Q: Tell me about the Marian Anderson concert, its importance, and Mrs. Roosevelt's role in it.
A: I'm not too sure that America realized what that concert symbolized, because it struck at the very depths of racism in America. No one had asked Marian Anderson to integrate anything. The Howard University's music department usually sponsored someone of renown every year, and in 1939 they had chosen Marian Anderson, who had been hailed by none other by Arturo Toscanini as being one voice in a million.
And so they could no longer go to the small high school auditorium, and they asked Washington DC's
school board to let them have the Central High auditorium, which was white, because it was bigger.
They were rejected.

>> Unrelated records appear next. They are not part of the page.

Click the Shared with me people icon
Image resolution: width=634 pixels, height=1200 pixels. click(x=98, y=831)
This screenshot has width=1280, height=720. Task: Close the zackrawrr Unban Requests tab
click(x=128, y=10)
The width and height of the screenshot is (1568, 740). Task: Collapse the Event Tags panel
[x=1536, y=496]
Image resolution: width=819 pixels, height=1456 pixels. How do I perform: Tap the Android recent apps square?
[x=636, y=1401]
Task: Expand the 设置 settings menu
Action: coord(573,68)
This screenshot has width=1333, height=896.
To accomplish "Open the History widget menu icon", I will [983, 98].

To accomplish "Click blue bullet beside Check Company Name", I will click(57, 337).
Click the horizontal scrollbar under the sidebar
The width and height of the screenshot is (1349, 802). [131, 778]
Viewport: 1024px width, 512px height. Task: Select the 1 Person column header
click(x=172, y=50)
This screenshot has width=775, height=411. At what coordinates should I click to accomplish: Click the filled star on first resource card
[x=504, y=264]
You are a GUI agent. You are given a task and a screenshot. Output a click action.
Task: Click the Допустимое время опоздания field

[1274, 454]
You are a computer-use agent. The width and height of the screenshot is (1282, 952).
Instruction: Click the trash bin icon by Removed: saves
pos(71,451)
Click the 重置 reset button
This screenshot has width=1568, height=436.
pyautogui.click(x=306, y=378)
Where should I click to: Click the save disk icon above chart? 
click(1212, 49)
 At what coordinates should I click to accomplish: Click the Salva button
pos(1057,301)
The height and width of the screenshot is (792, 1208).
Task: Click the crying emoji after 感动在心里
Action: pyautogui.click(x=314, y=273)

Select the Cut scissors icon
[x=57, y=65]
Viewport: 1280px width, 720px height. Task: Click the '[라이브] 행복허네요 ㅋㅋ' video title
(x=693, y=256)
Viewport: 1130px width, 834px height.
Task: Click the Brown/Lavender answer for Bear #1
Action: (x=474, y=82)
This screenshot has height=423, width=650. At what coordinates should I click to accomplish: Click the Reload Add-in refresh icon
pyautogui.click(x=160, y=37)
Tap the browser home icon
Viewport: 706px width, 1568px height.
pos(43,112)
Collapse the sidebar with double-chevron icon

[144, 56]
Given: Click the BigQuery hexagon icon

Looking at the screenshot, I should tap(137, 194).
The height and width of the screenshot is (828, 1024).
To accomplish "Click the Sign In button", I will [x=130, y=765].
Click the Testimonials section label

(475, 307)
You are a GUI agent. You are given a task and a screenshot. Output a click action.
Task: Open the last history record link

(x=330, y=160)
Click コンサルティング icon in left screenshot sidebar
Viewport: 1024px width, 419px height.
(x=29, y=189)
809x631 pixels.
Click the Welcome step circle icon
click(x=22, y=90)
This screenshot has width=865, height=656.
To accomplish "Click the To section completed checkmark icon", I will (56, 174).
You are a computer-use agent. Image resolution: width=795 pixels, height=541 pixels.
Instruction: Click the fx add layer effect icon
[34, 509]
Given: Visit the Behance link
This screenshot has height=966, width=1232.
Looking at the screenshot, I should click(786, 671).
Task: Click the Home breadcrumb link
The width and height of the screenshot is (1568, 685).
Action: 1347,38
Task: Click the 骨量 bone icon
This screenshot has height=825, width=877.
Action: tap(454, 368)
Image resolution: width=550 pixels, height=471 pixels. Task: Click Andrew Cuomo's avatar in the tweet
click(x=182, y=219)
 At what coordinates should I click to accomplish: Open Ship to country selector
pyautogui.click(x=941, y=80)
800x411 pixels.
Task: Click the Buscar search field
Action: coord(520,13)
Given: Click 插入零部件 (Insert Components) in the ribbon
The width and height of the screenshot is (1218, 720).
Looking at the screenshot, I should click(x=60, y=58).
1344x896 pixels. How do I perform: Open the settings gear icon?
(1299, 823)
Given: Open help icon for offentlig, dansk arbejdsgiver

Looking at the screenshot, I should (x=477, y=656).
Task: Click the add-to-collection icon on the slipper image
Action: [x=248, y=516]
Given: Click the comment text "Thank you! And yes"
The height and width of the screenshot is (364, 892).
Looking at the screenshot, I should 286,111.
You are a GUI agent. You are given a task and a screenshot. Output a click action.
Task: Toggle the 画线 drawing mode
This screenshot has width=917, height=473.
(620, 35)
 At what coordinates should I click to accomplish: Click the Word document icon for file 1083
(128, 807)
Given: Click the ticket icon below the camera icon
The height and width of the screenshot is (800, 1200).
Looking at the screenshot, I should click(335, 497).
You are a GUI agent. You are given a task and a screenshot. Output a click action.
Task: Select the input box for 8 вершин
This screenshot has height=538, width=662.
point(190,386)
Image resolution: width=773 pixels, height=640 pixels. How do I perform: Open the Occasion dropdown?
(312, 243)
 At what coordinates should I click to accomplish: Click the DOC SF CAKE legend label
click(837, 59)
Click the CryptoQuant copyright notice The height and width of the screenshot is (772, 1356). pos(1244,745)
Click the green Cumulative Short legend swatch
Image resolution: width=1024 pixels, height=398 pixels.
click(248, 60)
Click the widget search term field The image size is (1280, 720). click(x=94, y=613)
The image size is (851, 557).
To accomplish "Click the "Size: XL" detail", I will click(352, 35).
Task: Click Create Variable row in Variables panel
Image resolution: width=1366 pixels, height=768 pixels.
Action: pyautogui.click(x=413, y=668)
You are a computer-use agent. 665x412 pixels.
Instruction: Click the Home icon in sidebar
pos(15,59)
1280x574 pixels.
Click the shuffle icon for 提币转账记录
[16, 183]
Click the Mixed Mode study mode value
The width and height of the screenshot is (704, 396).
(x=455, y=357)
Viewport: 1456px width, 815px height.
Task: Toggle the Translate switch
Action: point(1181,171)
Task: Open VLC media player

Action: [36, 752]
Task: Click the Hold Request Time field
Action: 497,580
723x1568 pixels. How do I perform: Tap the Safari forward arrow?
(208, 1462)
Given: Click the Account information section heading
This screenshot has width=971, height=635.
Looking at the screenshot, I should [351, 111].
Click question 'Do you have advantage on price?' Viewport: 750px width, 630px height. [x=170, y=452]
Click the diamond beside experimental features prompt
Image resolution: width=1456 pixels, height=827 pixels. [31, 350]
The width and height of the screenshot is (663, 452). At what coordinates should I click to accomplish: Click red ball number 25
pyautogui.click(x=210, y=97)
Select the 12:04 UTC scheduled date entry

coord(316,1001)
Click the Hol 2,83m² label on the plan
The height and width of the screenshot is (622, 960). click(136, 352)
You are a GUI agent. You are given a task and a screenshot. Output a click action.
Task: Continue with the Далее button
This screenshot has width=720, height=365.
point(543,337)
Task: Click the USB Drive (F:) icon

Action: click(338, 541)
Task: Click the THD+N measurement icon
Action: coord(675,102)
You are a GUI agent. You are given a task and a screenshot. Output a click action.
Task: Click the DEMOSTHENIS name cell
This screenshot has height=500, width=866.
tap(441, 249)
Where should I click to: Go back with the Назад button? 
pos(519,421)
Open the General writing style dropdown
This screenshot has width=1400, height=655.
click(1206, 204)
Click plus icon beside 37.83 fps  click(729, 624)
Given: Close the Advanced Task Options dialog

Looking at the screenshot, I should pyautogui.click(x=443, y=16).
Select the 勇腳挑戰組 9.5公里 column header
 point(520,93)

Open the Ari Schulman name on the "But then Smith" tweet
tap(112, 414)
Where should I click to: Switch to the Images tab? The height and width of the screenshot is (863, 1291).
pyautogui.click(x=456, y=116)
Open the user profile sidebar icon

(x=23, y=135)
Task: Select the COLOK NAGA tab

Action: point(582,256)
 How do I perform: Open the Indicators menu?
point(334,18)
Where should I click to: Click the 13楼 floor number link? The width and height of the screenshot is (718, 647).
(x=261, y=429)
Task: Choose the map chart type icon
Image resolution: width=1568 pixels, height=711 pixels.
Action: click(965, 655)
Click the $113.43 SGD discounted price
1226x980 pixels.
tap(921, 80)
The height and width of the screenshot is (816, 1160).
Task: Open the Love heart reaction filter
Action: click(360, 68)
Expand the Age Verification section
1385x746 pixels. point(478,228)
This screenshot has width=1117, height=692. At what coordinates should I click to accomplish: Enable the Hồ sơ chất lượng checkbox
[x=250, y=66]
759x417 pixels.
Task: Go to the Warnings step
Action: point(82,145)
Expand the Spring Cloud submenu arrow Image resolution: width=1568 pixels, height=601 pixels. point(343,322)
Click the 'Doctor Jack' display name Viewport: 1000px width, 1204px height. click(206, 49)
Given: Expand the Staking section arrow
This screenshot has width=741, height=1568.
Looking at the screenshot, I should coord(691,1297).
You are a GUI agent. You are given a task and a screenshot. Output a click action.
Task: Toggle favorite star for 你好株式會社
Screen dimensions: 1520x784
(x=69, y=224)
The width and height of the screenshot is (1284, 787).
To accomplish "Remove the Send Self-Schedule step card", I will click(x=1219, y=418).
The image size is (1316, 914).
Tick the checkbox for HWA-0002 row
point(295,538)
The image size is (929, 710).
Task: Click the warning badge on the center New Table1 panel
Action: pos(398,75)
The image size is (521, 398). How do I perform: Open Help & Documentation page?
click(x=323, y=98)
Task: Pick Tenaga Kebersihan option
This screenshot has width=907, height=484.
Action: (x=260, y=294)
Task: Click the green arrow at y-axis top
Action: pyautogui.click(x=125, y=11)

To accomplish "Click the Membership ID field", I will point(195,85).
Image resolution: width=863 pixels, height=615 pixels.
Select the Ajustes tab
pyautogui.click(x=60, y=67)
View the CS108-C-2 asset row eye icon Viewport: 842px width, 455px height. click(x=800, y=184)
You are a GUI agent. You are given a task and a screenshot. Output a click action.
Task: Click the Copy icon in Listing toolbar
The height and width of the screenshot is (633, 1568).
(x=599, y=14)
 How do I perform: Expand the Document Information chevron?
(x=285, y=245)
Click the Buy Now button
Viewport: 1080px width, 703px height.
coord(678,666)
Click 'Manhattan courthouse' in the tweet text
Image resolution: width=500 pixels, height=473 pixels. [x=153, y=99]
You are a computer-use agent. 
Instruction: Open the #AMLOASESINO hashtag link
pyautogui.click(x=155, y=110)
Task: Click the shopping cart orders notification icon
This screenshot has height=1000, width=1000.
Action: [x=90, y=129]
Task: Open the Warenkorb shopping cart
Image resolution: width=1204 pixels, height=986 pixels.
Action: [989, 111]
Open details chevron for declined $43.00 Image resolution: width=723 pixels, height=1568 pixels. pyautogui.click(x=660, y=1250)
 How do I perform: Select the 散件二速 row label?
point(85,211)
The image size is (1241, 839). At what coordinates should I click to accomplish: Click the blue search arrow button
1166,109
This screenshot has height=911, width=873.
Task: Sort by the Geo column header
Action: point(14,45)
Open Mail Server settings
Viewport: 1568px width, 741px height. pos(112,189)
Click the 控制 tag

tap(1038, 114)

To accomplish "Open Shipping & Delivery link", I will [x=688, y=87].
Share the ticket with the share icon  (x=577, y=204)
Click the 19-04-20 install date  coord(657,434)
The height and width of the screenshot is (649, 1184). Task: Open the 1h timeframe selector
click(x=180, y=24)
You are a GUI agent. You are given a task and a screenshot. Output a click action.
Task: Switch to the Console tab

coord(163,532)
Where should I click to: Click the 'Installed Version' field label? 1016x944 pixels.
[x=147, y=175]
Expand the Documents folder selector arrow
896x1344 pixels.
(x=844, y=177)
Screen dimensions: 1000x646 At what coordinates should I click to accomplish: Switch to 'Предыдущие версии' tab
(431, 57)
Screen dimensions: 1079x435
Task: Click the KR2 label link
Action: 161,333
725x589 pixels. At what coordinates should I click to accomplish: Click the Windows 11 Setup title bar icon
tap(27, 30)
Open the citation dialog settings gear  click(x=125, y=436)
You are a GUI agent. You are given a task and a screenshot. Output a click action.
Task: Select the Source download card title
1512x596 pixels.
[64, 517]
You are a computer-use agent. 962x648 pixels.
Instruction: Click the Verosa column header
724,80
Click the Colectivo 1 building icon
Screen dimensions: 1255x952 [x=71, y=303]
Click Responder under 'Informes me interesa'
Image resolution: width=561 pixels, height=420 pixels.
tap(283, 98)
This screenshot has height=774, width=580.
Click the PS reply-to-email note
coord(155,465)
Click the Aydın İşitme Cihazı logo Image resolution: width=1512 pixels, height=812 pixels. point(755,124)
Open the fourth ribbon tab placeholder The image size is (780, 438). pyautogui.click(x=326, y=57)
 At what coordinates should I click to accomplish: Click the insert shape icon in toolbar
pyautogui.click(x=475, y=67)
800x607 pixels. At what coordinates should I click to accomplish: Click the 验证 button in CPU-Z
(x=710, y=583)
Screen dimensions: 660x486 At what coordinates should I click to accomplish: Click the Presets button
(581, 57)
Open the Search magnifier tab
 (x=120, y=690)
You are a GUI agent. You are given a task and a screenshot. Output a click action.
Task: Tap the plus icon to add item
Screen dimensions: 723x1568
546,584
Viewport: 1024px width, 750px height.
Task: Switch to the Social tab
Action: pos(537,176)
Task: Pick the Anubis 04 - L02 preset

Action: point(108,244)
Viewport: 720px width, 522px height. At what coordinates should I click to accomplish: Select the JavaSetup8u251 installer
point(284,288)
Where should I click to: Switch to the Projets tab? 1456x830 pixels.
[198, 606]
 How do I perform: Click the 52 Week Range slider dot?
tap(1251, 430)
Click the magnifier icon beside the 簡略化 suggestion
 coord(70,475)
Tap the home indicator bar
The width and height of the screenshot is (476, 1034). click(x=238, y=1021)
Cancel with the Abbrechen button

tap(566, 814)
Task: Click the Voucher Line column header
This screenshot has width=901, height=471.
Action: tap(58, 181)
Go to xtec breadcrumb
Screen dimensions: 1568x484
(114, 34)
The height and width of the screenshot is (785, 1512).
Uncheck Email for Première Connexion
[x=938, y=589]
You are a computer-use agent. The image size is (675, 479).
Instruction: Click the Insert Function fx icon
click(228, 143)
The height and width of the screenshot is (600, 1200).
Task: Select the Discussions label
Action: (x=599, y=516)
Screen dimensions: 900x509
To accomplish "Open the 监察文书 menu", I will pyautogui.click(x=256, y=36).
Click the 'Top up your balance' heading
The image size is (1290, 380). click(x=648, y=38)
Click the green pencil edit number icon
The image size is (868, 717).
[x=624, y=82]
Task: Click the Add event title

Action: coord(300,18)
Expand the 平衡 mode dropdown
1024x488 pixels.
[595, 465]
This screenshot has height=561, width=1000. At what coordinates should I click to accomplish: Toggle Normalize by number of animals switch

A petition was drawn up, and they finally decided to let them have the high
school, but one time only. "We're not going to do this again." Now, this was a public
high school, refusing to let one of the great voices of our time sing.
So someone thought of the idea of: Why not go to the DAR, its Constitution Hall, which would certainly be ample? The Daughters of the American Revolution, DAR, said no, because of her color. Mrs. Roosevelt was a member of the DAR. She became a columnist, I think with Scripps-Howard. And she wrote a column titled My Day. She denounced this act and said that she was resigning from the DAR. And then she and the great lawyer Charles Houston, and of course Walter White and some others met, and they decided something even more grandiose. They got together with Harold Ickes. I think he was one of the great advisors to President Franklin Roosevelt. And of course Chapman was one of the other advisors. And they decided to have a big expression of what America should be like at the Lincoln monument. And the idea was accepted. Franklin Roosevelt, because of requests from Mrs. Roosevelt and from Chapman, decided to go for broke. Upwards of 75,000 stood there on an Easter Sunday morning and cheered as this great woman sang. Now, everybody knew that Mrs. Roosevelt was behind this. Now, she didn't do it alone, but she was behind it. And that helped set her off.